> [Task statement]: Retype the entries below exactly, but begin at the line containing "900x437 pixels. At" and end at the last line.

[Collected data]
>>>>>

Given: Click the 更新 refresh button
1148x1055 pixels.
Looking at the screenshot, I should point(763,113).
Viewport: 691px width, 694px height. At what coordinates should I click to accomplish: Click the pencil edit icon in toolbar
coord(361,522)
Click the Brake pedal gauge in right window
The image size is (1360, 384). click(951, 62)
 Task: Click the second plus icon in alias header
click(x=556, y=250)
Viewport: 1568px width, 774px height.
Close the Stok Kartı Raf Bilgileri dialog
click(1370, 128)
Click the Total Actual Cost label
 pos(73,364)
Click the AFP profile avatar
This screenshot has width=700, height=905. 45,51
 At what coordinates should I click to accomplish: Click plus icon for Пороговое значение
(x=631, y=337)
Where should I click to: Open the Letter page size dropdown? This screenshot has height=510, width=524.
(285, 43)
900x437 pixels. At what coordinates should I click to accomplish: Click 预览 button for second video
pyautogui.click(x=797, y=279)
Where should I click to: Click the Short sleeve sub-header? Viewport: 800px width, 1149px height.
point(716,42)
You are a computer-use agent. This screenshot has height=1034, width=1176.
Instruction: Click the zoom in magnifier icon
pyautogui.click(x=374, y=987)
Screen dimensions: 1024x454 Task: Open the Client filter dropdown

<<<<<

> [Response box]:
900x437 pixels. At what coordinates should I click to accomplish: Click 预览 button for second video
pyautogui.click(x=797, y=279)
Where should I click to: Click the Short sleeve sub-header? Viewport: 800px width, 1149px height.
point(716,42)
You are a computer-use agent. This screenshot has height=1034, width=1176.
Instruction: Click the zoom in magnifier icon
pyautogui.click(x=374, y=987)
Screen dimensions: 1024x454 Task: Open the Client filter dropdown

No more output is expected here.